Stoneman argued he was innocent of having breached bail, because while he had agreed to the bail terms, he had only done so under “duress”, and therefore could not be required to meet those terms. The Court of Appeal has a nice but simple response to that: “the proper use of legal process could not constitute duress.”
Stoneman’s ‘legal’ position and argument that appeal court judge below was biased because she had relied on relevant case law and precedents was also rejected:
I turn now to his allegation in his written material that the District Court judge was biased in ignoring crucial facts and failing to address his arguments. The applicant's outline of argument in this respect was not easy to comprehend. Her Honour was certainly not bound to answer every incomprehensible contention raised by him when the unremarkable proposition that he was bound by the statutory law of Queensland was a complete answer to all his claims. Her Honour, however, made a commendable effort to answer all his remarkable contentions. No fair-minded lay observer could reasonably apprehend that her Honour did not bring an impartial and unprejudiced mind to the resolution of the matters before her. The fact that her Honour received some support in her conclusions from decisions in other cases and jurisdictions is the application of the doctrine of precedent and not an indication of bias. This ground of appeal is not made out.
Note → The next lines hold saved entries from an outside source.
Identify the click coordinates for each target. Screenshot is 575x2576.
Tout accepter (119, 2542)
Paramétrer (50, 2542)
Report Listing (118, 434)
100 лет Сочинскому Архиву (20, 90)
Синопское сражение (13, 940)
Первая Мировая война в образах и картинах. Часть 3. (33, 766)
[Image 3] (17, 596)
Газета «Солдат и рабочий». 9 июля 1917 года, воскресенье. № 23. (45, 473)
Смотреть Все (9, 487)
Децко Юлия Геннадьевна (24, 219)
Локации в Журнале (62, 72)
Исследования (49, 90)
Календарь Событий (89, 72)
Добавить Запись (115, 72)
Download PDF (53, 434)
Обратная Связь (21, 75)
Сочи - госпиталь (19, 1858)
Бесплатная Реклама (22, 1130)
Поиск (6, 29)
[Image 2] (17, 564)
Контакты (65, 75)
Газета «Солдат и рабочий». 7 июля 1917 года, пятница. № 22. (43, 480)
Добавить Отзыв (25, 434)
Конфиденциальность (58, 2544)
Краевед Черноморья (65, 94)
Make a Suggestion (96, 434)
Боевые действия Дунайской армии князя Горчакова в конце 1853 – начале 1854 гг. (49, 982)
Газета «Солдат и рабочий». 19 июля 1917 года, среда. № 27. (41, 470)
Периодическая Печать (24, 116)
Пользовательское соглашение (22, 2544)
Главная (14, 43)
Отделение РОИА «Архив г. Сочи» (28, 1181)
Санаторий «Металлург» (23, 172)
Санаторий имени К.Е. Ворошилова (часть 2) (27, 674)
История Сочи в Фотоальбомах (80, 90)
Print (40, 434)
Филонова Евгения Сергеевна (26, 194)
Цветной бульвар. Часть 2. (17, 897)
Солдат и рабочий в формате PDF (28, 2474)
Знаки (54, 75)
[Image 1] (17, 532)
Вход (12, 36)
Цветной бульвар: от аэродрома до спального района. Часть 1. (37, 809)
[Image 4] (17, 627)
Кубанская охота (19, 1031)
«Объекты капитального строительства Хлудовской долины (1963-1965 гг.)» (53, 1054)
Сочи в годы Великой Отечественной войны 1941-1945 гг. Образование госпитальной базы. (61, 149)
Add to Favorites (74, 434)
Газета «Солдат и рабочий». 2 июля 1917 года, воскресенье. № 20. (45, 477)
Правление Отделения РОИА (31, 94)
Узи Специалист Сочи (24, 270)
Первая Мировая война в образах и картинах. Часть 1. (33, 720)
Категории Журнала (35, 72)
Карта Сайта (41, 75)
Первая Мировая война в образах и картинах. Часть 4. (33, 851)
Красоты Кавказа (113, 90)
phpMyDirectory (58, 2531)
Stoneman’s belief, honest or not, is a mistake of law and therefore provides no defence:
He claimed that the District Court judge did not deal with his assertion that he was acting under a mistake of fact. He had, he stated, an honest and reasonable belief that he did not need to ask for permission to drive his vehicle and did not knowingly and intentionally contravene any law. This belief provides no defence. Any such mistake was a mistake of law and not a mistake of fact, and does not undermine the correctness of any of his these convictions.
All in all, a tidy little judgment. Nice use of simple legal principles to slice through Freeman gobbledygook.
I had no success when I I looked for other litigation or information on Stoneman.